The trouble really began with the formation a year and a half ago of the Continental League, which concerned itself with the admirable project of putting a second team in New York, now that the Dodgers and Giants were gone, and extending the major leagues to other cities so far unblessed: Houston, Minneapolis, St. Paul, Toronto, Dallas, Fort Worth, Denver, Atlanta and Buffalo. The major leagues, talking fast out of both sides of their two mouths, put to death the Continental League in Chicago last August 2. "If you will go away and forget all about it," the Continental League was told by a major league expansion committee on that day, "then we will recommend that four of your cities be admitted to our sacred circle." This was good enough for the Continental League, which failed to read the small type, and that still-unborn body breathed a sigh of relief and expired.
So now the major leagues had made a promise, of sorts, and now they had to act, not so much because of the promise, which normally would influence big league baseball owners not a bit, but because of Senator Estes Kefauver and Congressman Emanuel Celler.
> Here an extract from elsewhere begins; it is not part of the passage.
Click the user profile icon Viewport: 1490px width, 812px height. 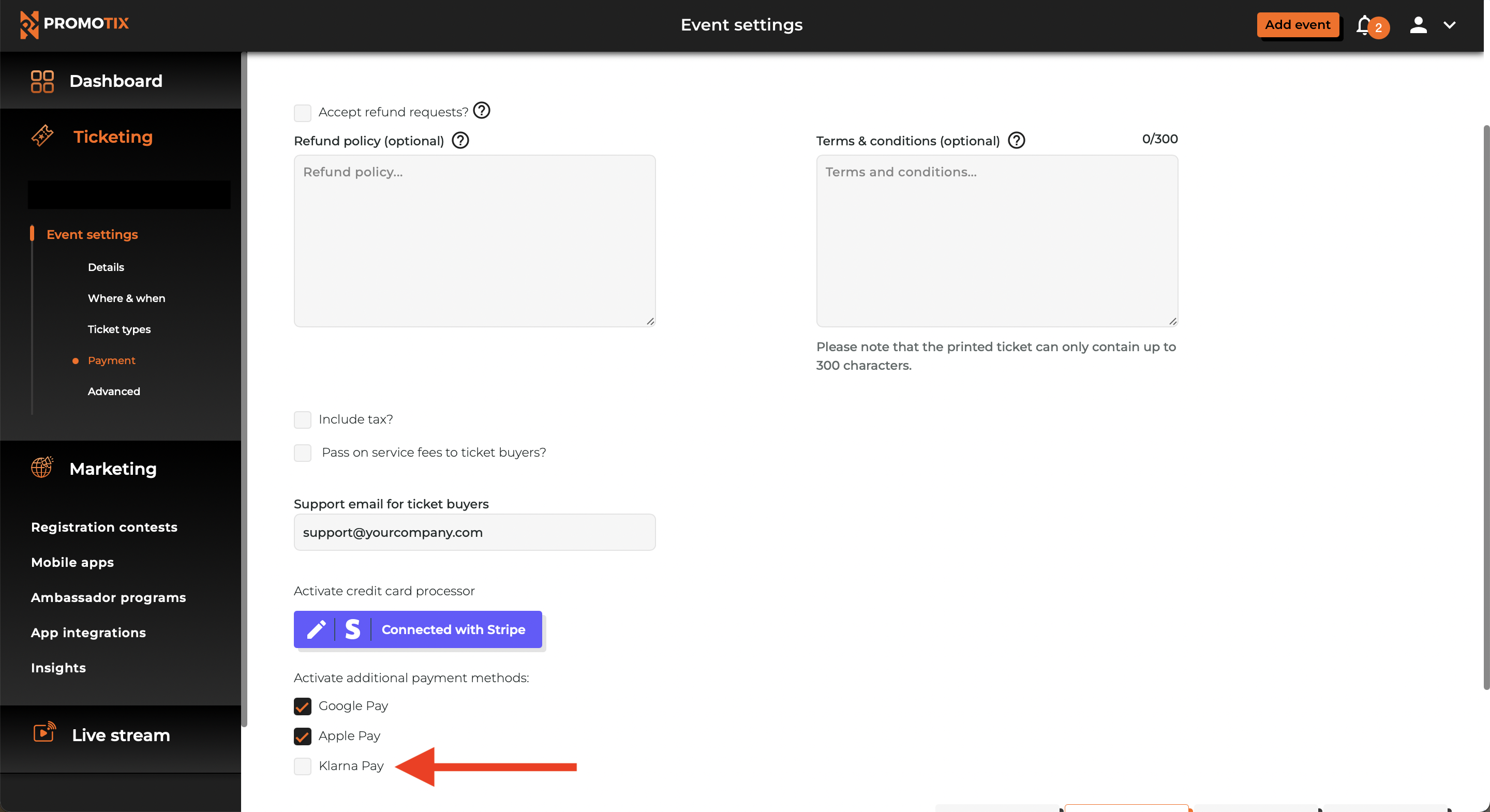(x=1418, y=25)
Kefauver and Celler are the watchdogs of major league expansion, and although they have done little except talk, the words they use most frequently are "monopoly" and "restraint of trade." The very threat of congressional legislation is enough to make baseball club owners quiver like custard pudding. "All right," said Warren Giles, whose National League had voted against expansion a year before, to Joe Cronin, whose American League had indicated that it might give the matter serious thought some day. "Let's get together and expand." The American League agreed. So the National League scurried off and expanded, without bothering to invite the American League.
The cities selected by the National League were New York, quite naturally, and Houston, considered by many the ripest plum available for plucking by big league baseball. The official announcement that the two new teams would begin play in 1962 was made on October 17. "The National League," screamed headlines across the country, "has stolen a march." Frick was downcast. "I wish you boys had got together on this thing," he said.
Now that the National League jumped the gun, making the American League look ridiculous, the American League struck back—and managed to look even more ridiculous. On October 26 it voted to move into Los Angeles, and all the righteous denials that followed failed to convince anyone that this wasn't partly in reprisal for the National League's proposed invasion of Yankee territory in New York. It voted to allow Calvin Griffith to move his Washington Senators to Minneapolis-St. Paul, cutting off altogether the old Continental League franchise seekers in the Twin Cities. It voted to "expand" back to Washington, a move absolutely necessary to placate Capitol Hill. And it voted to let these new clubs play not in 1962, as had the National League, but in 1961.